**DATA RECORDS**
==========
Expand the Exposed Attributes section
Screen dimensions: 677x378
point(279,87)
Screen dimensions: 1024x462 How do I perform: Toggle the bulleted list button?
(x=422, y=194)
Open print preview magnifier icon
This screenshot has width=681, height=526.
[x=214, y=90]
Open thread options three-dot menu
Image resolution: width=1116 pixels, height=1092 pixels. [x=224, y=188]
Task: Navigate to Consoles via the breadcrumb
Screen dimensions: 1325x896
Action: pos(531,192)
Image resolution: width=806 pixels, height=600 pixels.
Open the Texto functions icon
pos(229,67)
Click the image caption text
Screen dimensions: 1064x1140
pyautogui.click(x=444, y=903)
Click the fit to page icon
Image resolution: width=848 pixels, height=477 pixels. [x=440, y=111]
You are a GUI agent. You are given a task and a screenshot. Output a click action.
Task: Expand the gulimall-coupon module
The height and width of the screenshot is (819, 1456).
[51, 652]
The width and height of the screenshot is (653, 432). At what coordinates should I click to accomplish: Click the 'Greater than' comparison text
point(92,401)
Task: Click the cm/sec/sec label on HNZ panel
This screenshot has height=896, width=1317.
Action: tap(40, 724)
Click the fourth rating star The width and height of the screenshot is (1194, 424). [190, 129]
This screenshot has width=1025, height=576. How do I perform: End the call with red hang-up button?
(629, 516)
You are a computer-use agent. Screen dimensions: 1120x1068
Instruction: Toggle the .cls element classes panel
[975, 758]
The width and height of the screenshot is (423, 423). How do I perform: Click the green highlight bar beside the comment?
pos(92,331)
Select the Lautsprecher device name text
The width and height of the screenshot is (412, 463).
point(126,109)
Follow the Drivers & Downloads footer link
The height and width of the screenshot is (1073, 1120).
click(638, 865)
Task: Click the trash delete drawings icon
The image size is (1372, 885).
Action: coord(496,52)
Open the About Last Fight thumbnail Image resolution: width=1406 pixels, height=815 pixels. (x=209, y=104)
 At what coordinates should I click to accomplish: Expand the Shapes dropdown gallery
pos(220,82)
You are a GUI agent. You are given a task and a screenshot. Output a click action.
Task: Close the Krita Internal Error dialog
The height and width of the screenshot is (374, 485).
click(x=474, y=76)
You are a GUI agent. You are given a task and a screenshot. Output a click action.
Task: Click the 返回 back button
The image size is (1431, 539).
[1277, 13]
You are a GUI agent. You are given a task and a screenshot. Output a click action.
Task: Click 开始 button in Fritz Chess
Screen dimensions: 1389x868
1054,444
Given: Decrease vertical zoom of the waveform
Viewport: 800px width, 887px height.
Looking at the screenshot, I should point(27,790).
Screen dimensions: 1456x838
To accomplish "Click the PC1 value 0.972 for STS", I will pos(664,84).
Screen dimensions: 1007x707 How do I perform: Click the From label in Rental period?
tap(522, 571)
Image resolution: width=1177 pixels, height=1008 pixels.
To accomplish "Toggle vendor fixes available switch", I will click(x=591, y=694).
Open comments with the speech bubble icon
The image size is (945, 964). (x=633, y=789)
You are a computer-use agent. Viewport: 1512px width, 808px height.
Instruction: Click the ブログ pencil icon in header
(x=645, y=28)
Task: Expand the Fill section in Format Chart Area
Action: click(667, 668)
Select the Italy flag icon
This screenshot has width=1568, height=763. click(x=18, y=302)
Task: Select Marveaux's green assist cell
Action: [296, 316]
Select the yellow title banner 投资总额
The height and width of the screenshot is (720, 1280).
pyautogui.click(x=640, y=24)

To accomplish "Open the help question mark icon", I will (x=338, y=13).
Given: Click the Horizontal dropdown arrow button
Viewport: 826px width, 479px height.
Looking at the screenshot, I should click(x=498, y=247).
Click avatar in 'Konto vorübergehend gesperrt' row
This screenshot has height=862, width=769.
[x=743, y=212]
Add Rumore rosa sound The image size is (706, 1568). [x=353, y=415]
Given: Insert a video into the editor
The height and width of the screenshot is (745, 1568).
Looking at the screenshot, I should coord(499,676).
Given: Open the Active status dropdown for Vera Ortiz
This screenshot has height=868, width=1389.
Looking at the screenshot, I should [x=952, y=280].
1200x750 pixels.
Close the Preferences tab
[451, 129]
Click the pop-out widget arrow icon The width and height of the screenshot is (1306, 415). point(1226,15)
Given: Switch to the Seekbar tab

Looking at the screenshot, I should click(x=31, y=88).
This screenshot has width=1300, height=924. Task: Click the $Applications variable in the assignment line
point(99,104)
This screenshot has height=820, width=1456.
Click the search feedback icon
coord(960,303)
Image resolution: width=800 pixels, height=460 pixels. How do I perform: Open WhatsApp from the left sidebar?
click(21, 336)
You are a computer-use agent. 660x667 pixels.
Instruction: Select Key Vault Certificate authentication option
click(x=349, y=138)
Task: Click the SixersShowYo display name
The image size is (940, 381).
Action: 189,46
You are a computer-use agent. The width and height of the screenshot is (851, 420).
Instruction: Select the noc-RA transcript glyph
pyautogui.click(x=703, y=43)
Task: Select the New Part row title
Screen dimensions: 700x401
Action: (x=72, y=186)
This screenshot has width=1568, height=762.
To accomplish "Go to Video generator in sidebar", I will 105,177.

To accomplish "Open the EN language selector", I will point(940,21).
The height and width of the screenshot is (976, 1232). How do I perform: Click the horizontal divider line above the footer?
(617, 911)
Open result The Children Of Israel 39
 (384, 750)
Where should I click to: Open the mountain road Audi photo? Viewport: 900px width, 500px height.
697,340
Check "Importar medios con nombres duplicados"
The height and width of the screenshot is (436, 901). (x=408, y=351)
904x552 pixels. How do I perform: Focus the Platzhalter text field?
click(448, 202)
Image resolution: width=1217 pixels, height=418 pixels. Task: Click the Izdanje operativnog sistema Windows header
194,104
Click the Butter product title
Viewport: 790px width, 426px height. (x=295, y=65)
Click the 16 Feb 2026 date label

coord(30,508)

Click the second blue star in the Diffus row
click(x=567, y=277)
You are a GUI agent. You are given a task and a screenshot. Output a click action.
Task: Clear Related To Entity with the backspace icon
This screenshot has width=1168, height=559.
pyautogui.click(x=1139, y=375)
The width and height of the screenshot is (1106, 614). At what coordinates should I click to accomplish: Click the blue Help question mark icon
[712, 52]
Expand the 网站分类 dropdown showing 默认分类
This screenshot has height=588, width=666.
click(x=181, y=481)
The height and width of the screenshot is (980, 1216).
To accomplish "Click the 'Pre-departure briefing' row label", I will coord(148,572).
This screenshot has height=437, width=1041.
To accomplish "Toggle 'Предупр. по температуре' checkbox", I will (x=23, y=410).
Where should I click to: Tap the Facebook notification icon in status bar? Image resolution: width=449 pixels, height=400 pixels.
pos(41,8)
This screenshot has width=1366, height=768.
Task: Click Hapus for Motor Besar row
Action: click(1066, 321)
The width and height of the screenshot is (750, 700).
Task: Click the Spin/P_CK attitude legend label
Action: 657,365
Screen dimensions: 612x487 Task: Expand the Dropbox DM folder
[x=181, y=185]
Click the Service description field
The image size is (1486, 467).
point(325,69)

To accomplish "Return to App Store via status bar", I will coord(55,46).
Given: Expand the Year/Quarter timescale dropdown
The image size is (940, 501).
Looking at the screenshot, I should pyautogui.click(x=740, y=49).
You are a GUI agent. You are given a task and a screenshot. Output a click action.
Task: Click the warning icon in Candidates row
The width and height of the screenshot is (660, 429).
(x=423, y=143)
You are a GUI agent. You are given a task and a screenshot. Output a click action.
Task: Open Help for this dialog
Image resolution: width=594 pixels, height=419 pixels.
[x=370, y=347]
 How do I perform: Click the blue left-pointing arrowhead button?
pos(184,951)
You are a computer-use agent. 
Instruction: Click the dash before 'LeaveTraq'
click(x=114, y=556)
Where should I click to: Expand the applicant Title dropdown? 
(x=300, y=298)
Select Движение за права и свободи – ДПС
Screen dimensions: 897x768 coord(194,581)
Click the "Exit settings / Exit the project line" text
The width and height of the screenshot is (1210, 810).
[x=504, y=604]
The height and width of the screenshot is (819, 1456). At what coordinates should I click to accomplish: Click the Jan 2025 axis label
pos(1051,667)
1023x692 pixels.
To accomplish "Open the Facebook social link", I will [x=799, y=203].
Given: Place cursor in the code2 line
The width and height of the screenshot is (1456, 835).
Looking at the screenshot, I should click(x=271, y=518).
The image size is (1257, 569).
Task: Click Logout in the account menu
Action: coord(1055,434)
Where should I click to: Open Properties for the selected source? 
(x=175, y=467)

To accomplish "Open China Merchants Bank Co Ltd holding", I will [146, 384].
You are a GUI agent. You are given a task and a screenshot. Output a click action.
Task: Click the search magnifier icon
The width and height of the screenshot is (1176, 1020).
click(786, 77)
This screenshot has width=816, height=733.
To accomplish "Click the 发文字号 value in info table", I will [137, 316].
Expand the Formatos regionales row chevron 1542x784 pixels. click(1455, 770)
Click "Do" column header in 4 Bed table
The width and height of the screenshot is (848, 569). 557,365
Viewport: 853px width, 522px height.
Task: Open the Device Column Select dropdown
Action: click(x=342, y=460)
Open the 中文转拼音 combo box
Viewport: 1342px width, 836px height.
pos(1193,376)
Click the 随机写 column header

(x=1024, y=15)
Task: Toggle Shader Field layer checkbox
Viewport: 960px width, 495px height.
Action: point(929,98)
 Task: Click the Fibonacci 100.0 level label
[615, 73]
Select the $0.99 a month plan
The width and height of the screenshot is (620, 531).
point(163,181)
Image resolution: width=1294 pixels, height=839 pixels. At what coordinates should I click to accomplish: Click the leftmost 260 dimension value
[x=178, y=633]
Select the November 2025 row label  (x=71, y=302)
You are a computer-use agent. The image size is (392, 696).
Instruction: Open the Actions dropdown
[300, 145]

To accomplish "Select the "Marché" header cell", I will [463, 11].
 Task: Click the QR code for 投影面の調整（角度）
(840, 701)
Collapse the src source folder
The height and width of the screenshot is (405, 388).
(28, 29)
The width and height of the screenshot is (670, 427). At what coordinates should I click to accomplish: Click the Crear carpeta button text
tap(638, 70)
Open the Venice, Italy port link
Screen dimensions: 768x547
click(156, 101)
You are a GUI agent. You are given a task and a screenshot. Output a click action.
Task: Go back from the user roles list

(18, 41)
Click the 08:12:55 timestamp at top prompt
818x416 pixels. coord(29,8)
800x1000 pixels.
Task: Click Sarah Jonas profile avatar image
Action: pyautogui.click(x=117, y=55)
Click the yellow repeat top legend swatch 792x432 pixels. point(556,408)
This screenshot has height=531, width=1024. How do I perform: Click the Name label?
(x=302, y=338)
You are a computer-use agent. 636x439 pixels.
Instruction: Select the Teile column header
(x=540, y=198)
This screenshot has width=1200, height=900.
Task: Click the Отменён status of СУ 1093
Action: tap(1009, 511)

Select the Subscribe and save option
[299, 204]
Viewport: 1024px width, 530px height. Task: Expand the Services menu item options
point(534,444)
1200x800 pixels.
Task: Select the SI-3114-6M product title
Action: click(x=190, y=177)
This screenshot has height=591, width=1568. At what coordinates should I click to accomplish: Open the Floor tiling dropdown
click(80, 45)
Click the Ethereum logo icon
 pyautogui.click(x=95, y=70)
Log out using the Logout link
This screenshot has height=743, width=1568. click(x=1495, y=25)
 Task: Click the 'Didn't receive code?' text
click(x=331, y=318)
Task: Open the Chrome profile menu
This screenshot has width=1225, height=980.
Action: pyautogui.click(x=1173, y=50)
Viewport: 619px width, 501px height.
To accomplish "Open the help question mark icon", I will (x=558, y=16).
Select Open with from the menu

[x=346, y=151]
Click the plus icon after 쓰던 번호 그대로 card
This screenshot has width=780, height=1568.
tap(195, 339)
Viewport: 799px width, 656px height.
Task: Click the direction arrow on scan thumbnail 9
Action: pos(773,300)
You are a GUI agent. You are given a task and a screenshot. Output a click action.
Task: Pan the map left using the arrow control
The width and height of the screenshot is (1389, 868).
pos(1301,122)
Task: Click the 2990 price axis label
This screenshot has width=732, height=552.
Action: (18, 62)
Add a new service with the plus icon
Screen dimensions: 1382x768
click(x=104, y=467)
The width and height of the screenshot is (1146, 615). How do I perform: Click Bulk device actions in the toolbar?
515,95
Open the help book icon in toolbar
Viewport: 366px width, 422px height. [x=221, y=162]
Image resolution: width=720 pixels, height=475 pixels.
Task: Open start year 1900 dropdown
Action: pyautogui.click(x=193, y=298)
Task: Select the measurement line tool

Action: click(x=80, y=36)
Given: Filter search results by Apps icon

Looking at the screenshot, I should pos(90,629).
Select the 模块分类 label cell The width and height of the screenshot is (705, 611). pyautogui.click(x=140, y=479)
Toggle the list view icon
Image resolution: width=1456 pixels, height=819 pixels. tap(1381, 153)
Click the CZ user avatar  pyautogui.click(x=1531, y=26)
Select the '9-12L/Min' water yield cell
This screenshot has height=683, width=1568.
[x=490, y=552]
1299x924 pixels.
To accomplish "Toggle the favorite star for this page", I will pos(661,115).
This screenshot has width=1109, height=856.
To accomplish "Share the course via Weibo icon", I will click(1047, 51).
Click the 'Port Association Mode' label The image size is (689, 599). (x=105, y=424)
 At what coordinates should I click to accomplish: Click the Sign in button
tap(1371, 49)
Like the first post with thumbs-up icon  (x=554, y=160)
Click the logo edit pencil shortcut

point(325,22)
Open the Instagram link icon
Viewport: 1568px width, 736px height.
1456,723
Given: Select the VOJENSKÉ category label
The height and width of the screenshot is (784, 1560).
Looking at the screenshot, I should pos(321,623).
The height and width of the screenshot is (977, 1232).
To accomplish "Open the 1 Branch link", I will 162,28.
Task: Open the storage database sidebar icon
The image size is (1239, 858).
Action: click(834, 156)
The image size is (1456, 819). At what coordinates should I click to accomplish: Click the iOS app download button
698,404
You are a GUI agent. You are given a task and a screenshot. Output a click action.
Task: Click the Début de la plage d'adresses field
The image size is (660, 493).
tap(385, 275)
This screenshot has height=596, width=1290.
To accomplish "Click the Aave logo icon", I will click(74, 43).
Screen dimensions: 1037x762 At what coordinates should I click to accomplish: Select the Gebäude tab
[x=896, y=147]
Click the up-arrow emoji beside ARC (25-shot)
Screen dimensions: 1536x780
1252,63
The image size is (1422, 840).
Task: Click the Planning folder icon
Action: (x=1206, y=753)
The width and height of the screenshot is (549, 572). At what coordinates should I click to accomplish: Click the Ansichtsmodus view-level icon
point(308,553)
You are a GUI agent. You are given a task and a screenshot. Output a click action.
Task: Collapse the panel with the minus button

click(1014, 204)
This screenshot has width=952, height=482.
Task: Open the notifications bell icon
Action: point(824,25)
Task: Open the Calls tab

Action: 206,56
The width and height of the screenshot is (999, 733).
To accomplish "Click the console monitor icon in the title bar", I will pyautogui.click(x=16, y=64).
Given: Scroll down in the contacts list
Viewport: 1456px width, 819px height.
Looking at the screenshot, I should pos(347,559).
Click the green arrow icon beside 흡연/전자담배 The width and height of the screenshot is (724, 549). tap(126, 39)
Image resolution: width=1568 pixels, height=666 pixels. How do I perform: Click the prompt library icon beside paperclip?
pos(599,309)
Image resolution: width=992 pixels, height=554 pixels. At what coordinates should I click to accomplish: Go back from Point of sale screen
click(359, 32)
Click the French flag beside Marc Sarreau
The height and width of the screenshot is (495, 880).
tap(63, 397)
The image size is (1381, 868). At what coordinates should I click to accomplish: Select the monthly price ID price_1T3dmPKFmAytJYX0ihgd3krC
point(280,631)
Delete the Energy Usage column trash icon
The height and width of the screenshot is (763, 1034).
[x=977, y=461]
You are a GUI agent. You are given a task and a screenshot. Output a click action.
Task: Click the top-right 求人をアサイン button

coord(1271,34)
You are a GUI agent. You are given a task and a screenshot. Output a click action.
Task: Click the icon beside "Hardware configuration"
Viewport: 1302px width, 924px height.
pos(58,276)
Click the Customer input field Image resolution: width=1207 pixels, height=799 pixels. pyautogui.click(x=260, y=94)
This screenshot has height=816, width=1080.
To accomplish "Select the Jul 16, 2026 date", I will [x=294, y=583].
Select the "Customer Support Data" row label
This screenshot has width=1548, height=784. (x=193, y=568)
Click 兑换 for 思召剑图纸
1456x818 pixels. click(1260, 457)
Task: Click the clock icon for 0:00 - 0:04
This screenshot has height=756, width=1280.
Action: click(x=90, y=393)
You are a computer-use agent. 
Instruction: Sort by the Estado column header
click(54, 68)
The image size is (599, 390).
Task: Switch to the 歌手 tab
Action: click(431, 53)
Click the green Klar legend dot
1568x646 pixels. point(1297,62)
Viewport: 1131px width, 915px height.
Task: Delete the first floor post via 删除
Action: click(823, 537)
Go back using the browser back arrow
==========
**EXERCISE PROMPT**
Wherever a line of the data above contains "checkbox", copy that line.

**SOLVED EXERCISE**
To accomplish "Toggle 'Предупр. по температуре' checkbox", I will (x=23, y=410).
Task: Toggle Shader Field layer checkbox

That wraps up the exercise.